* [TASK TO CARRY OUT]: Once the pictures are set aside, transcribe the remaining data exactly.

Items from a data source:
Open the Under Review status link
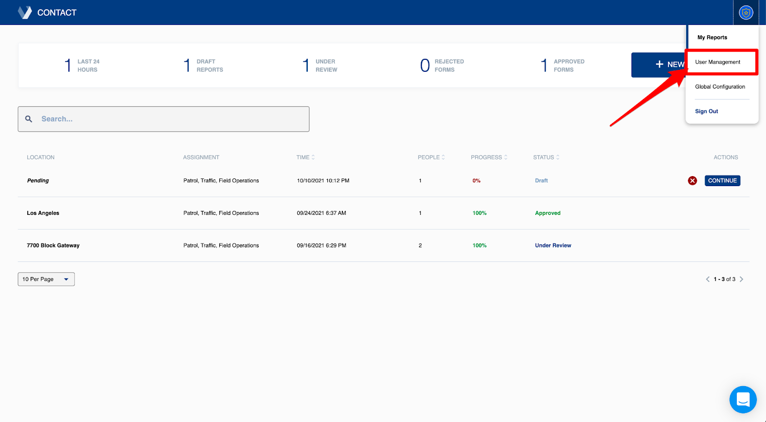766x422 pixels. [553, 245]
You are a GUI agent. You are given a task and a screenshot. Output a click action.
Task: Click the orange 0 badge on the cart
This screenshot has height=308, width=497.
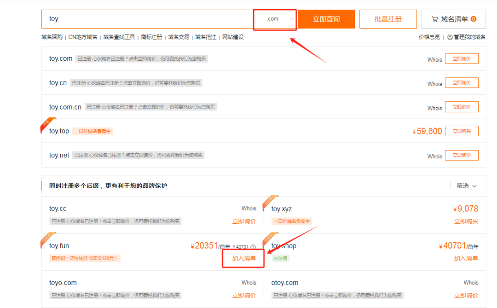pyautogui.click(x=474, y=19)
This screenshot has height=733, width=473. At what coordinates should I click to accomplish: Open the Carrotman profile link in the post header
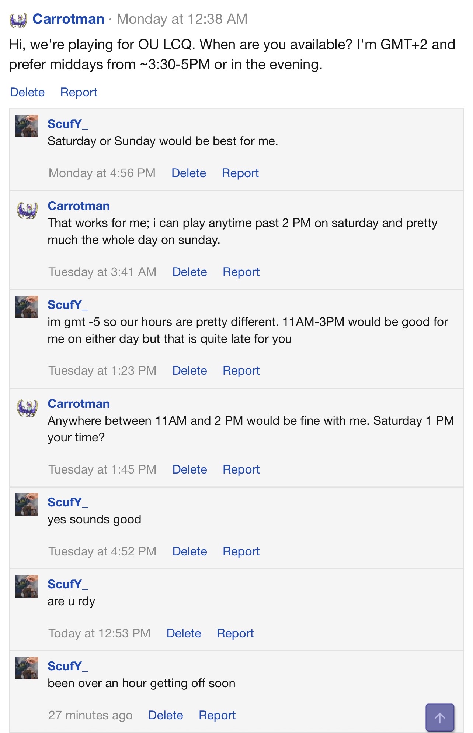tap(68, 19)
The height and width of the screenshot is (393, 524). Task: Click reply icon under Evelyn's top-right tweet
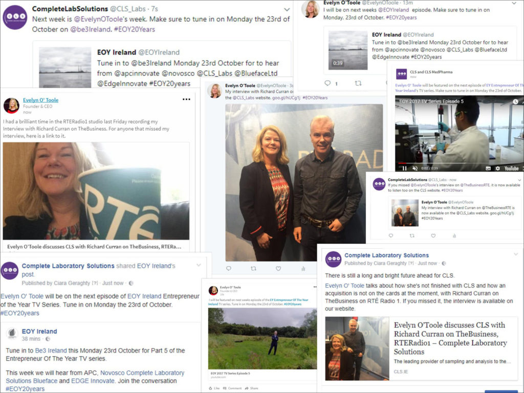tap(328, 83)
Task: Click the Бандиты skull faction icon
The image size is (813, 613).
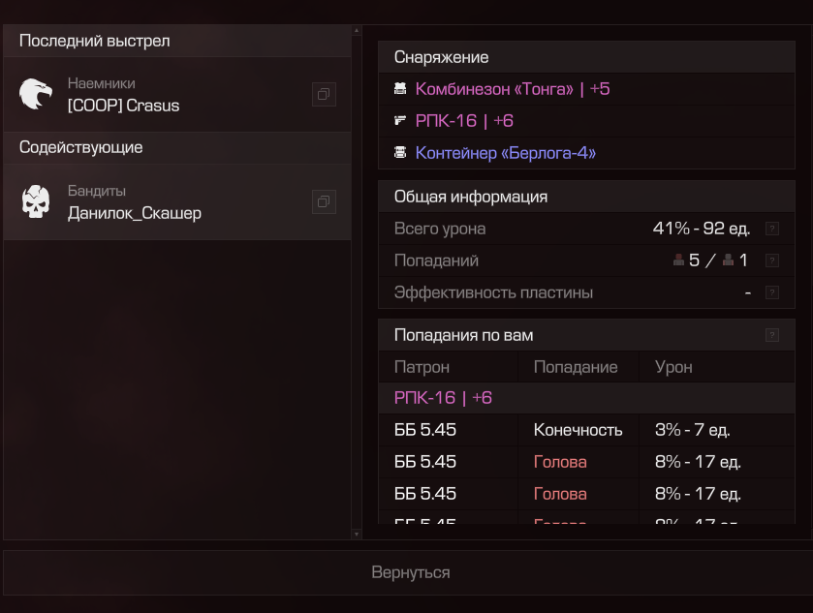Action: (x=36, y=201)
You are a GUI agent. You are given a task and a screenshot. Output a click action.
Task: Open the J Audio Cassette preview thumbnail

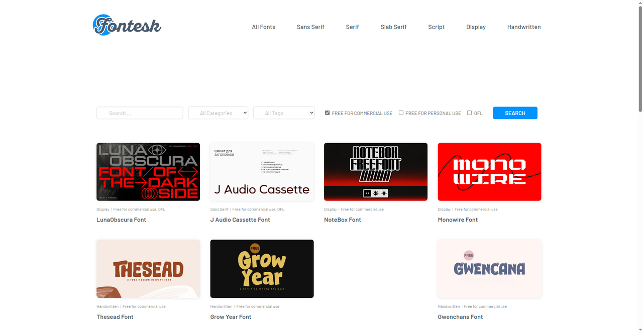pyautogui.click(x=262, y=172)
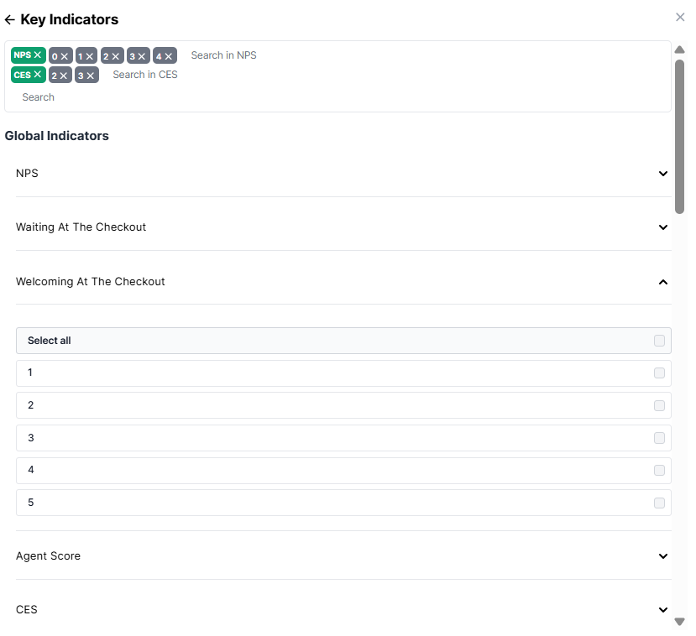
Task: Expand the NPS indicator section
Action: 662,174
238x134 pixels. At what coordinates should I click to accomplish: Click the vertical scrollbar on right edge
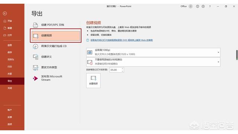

* [SOLUTION FOR THIS PROBLEM]:
Open the Under Review status link
766x422 pixels. [553, 245]
You are a GUI agent. You are given a task and a screenshot. Output a click action.
Task: Click the orange 0 badge on the cart
This screenshot has height=308, width=497.
pyautogui.click(x=474, y=19)
This screenshot has height=733, width=473. At what coordinates should I click to accomplish: Open the Carrotman profile link in the post header
tap(68, 19)
The height and width of the screenshot is (393, 524). Task: Click reply icon under Evelyn's top-right tweet
tap(328, 83)
Task: Click the Бандиты skull faction icon
The image size is (813, 613).
Action: (x=36, y=201)
You are a GUI agent. You are given a task and a screenshot. Output a click action.
Task: Open the J Audio Cassette preview thumbnail

pyautogui.click(x=262, y=172)
Task: Expand the NPS indicator section
Action: 662,174
238x134 pixels. At what coordinates should I click to accomplish: Click the vertical scrollbar on right edge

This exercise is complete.